- Your task -
State how many lines of the rows below contain the word "return". Give only the number.

- Data provided -

————————

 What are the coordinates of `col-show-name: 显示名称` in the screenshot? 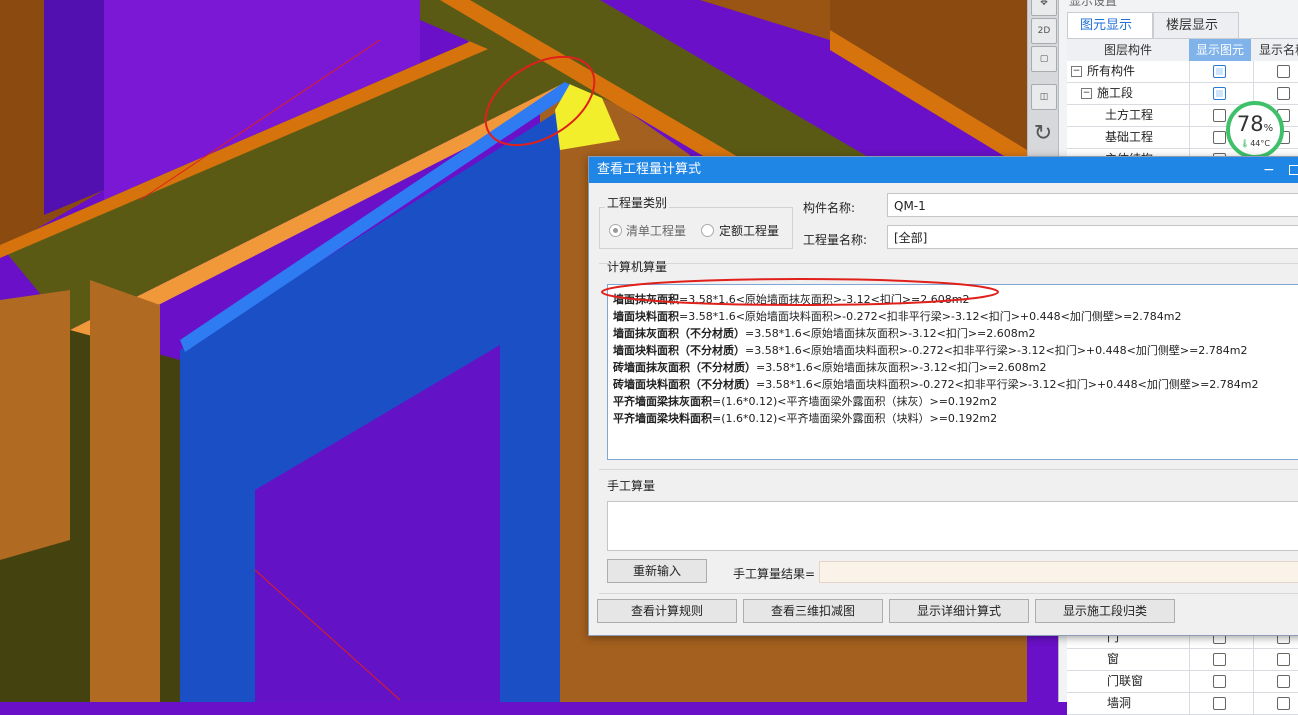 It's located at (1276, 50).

————————

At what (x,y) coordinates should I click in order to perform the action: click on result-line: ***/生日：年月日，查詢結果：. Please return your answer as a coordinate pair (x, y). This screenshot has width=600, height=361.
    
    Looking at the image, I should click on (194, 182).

————————

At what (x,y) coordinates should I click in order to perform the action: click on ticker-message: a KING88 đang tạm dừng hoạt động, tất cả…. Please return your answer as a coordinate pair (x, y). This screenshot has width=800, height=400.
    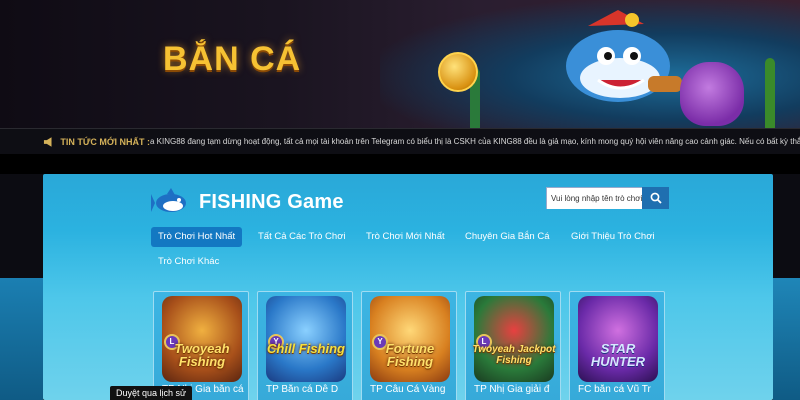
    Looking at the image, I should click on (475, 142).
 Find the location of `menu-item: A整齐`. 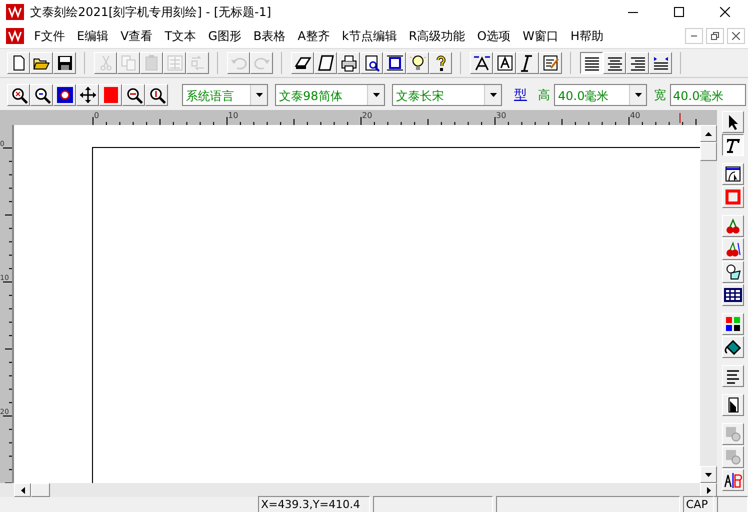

————————

- Task solution -
2